22. E porque é que (mesmo com toda a parafernália de argumentos
constitucionais que já sei que vou levar em cima) um dos motores do
sistema é o consentimento dos pais, que é obrigatório e bloqueia
qualquer acção antes de ser obtido (obrigando a remeter para tribunal,
muitas vezes com demoras)?
23. Não será que, no princípio das abordagens, mais latitude de acção e
algum desnível de poder, favorável ao Estado, entre este e as famílias
não podia, pelos menos, minorar muita coisa e evitar muito sofrimento?

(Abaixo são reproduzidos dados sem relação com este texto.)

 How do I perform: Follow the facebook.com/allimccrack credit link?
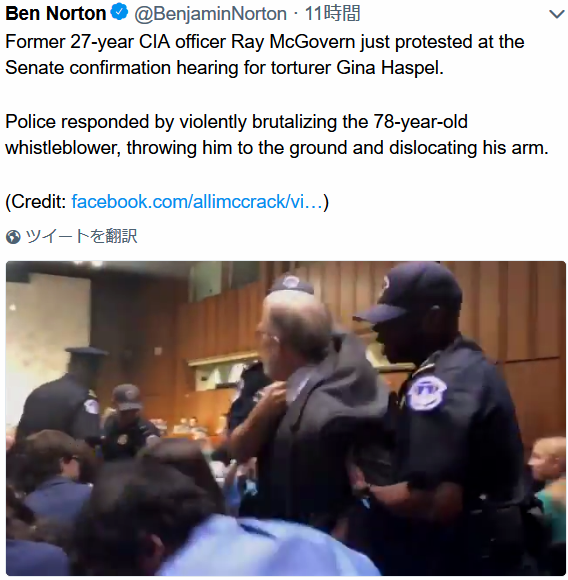click(x=197, y=202)
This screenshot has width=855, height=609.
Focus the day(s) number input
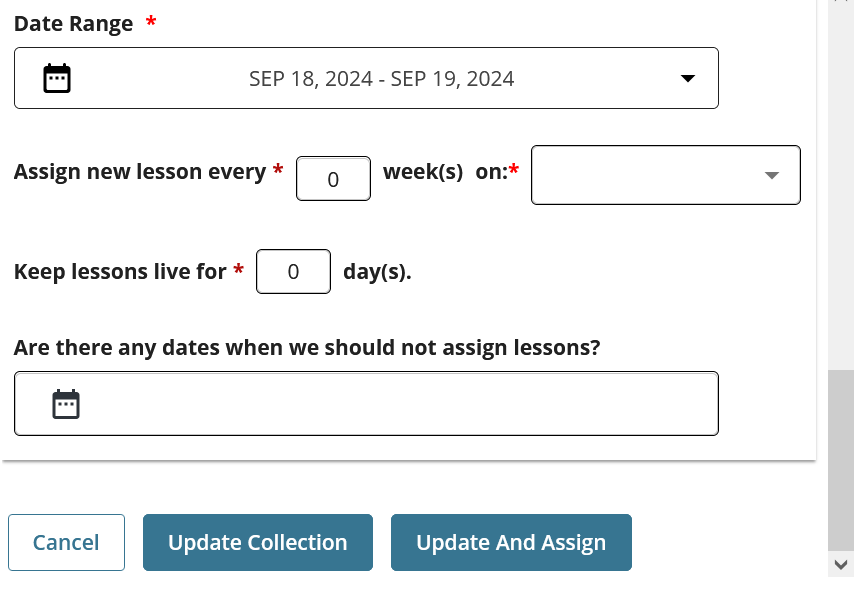coord(293,272)
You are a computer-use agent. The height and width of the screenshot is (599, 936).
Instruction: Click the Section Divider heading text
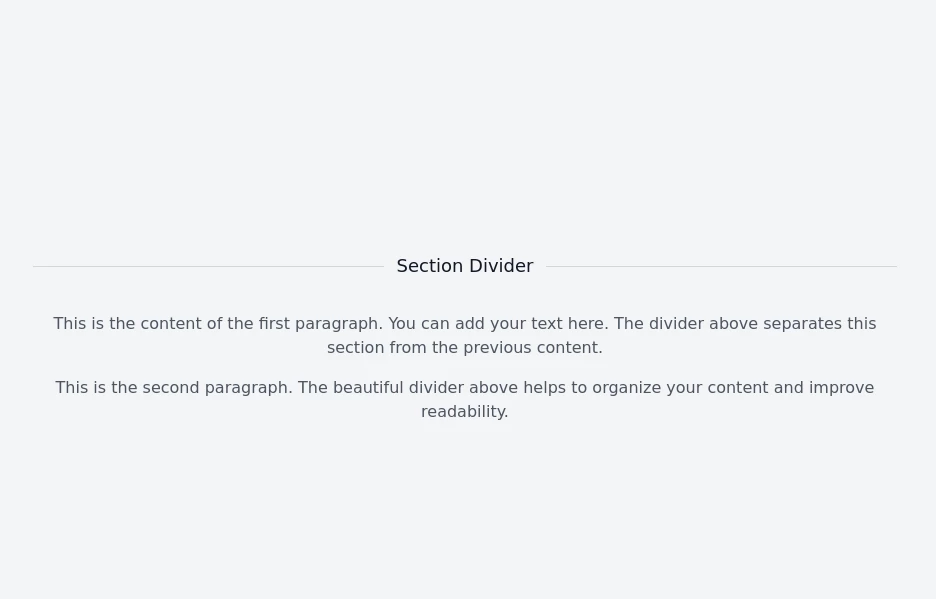click(x=464, y=266)
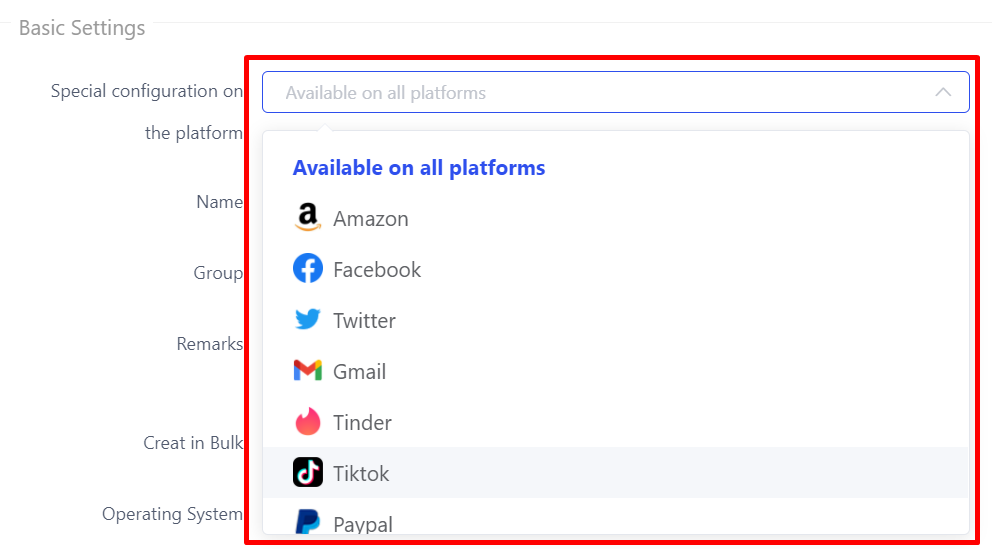Choose Facebook from the platform list
Image resolution: width=992 pixels, height=549 pixels.
[616, 269]
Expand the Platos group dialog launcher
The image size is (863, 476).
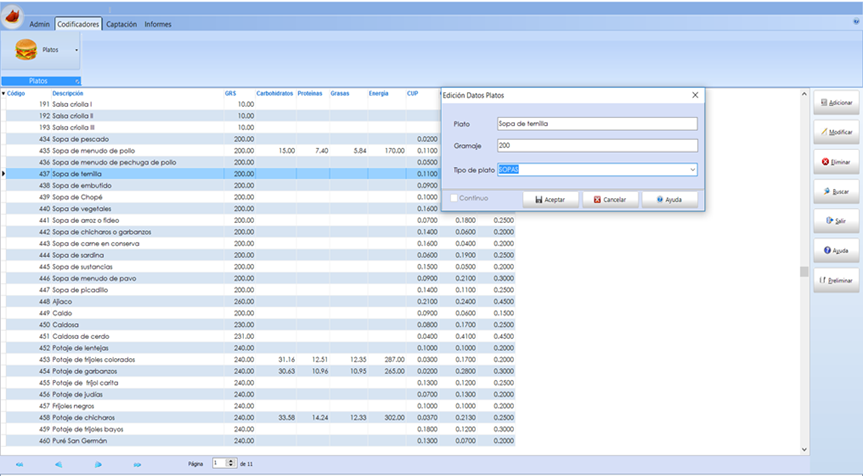[x=77, y=81]
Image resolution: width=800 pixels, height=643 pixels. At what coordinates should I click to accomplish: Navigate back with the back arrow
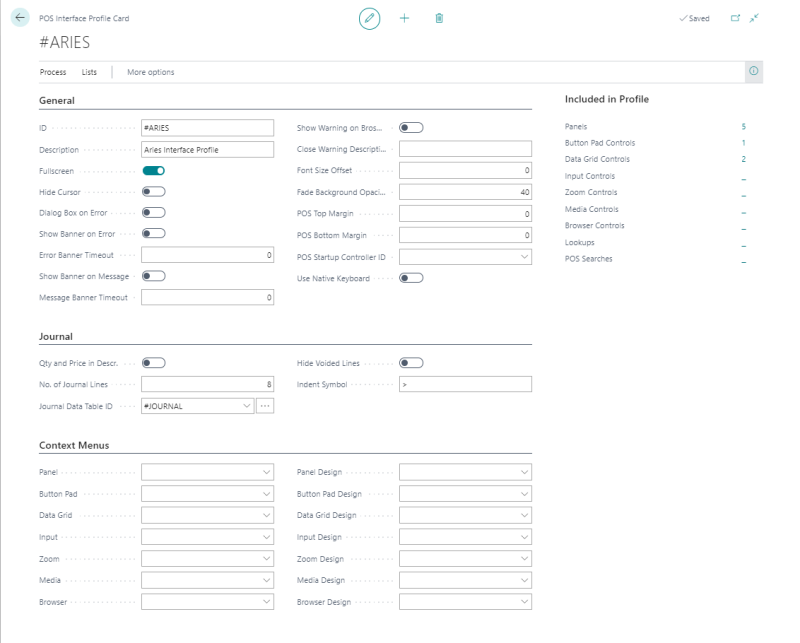(22, 18)
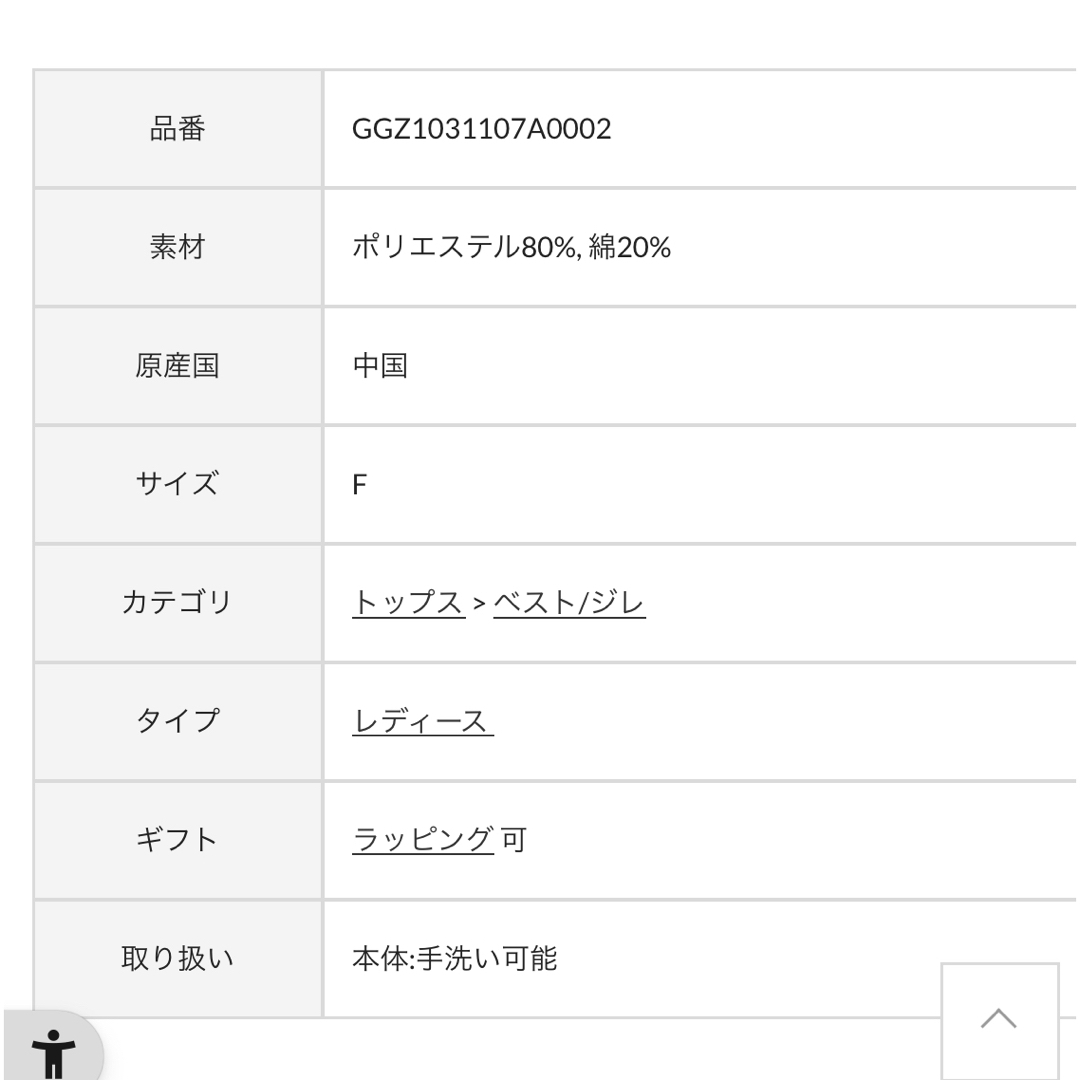
Task: Click the サイズ header cell
Action: tap(178, 484)
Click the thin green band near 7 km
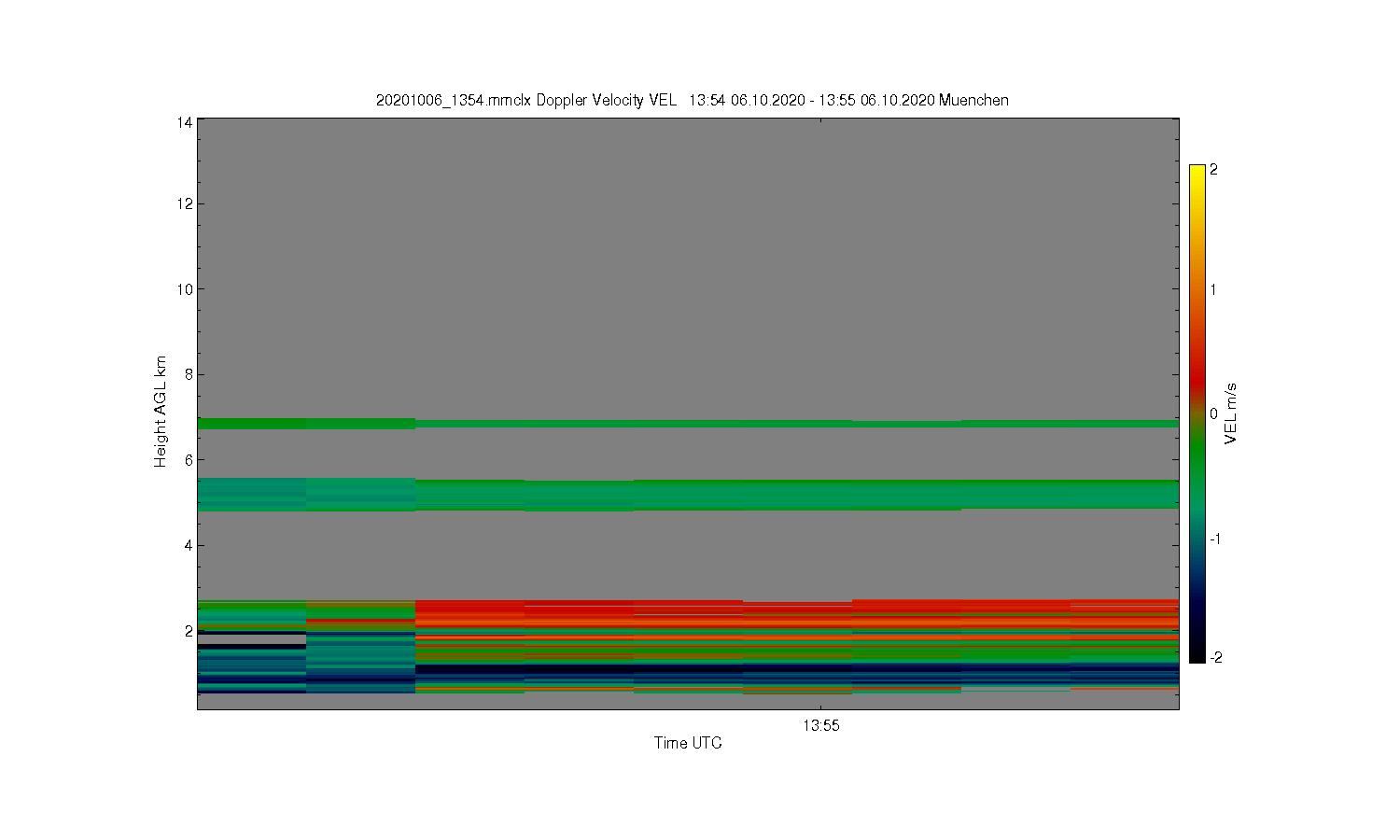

24. E, já agora, como se protegem os técnicos e as comissões de alguns
desníveis de poder favoráveis a famílias menos simpatizantes da acção
das CPCJ?
25. E que sanções criar para quem, nas comissões ou no sistema em geral,
abusasse e actuasse, para lá do nível de protecção às crianças,
propondo medidas que afectassem direitos fundamentais e, aliás, sem
vantagens para as crianças a proteger (laquear trompas: medida que, se
foi imposta, tem quase paralelo com o que fariam os ocupantes indonésios
de Timor – tantos nos manifestamos também contra isso….)?
26. E como comentário: “nem só pais pobres são negligentes e nem todos os pais negligentes são pobres”?
27. E finalmente, em tempo de crise, não será que os tão falados pactos
políticos de regime podiam começar por aqui e olhar-se para a pobreza
infantil e violência sobre as crianças numa perspectiva mais incisiva e
objectiva, menos contaminada pela teoria e ideologia, e ouvindo quem
anda na trincheira?
28. E porque não ouvir tantos técnicos generosos e empenhados, como os
que conheço da minha terra, que mesmo tantas vezes discordando deles,
andam a dar o corpo às balas? (às vezes a pensar que isso lhes pode
mesmo acontecer, sem ser metáfora)
29. E porque não recursos e meios adicionais num tempo de problemas excepcionais?
Uma das coisas que mais me impressionou no caso das 7 crianças foi a
mãe (com razão ou sem ela, que não faço juízos de soundbyte) a dizer que
não entendia bem o processo em que estava metida… Tanta defesa dos
direitos familiares, tanto consentimento para protecção à família e, num
caso tão visível, o sistema leva com esta mancha e, no caso de uma
mulher claramente excluída, e que até no acto de meter recurso, com
razão ou sem ela, se viu confundida.
E, nesta questão, deve olhar-se a pobreza e a crise como catalizador dos
problemas, mas sem olhar as coisas pela grelha do paliativo e da
fatalidade, e não menosprezando as famílias que sofrem com a crise. Não
confundindo tout court, pobreza com negligência e afastando o
preconceito de que todos os pobres são irresponsáveis face aos filhos,
embora tanto haja pais ricos ou pobres que o são.
E muitas vezes a negligencia dos pais começa na negligência da comunidade e do Estado face a eles.
Acho que abordar a questão sem floreados acabaria com grande proveito
geral mesmo se a reflexão fosse entrecortada de colheres a tinir em
chávenas. E, neste ponto, estou certo que os que estavam sentados a
ouvir a audição parlamentar, no meio de uma colherada de café ou de uma
espreitadela ao telemóvel para saber das últimas do que ía haver nessa
noite pelos lados do Rato, podiam ter proveito em ouvir.
Se faziam alguma coisa tenho as minhas dúvidas. Mas, pxxxx, morreram 4
crianças !!! E, pergunta 30, estamos à espera do próximo caso?"